* Given instruction *
Reproduce the listing below, substituting "Labels" for "Tags" and keeping everything else unchanged. Omit the pictures from your reproduction.
______
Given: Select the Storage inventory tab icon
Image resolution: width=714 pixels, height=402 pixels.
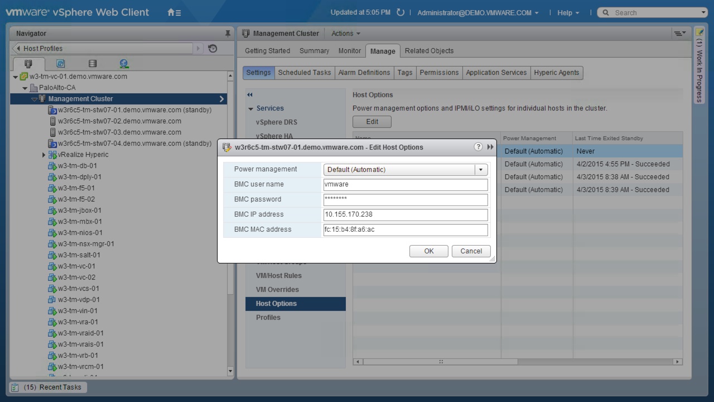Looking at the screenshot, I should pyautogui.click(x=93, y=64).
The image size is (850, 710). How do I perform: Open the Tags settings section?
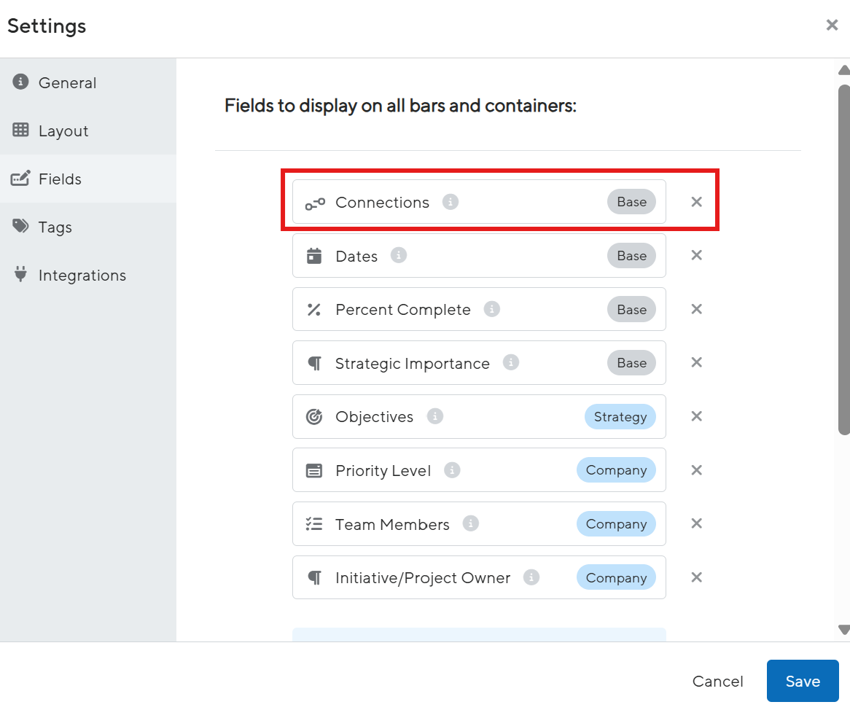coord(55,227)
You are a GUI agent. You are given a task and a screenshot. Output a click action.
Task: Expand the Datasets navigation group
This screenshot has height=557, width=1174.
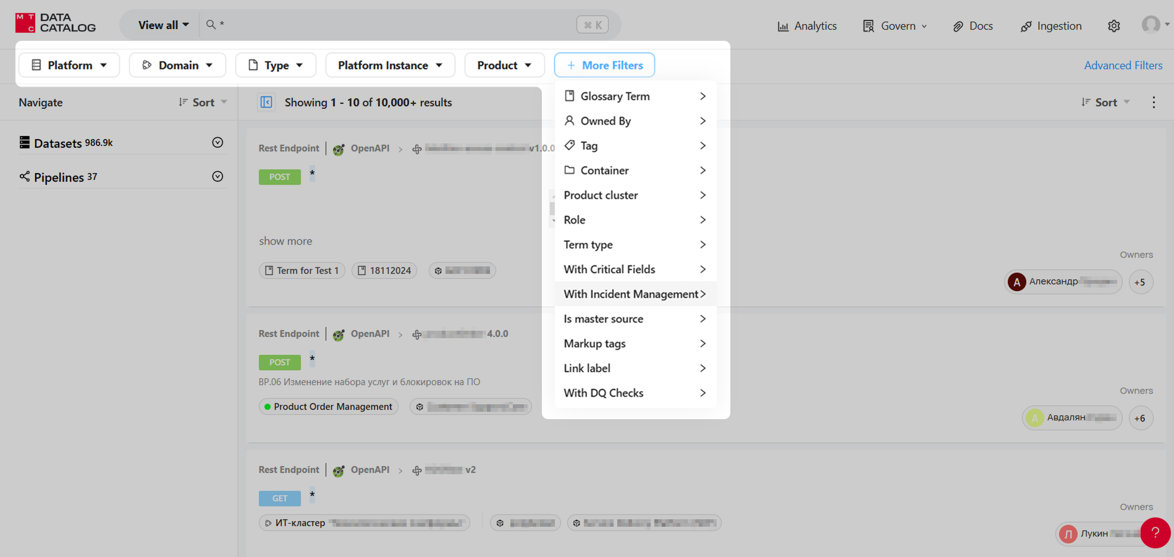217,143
______
* Written solution *
Given: Select the Storage inventory tab icon
Image resolution: width=714 pixels, height=402 pixels.
Looking at the screenshot, I should pyautogui.click(x=93, y=64).
The image size is (850, 710). How do I perform: Open the Labels settings section?
coord(55,227)
You are a GUI agent. You are given a task and a screenshot. Output a click action.
Task: Expand the Datasets navigation group
This screenshot has height=557, width=1174.
217,143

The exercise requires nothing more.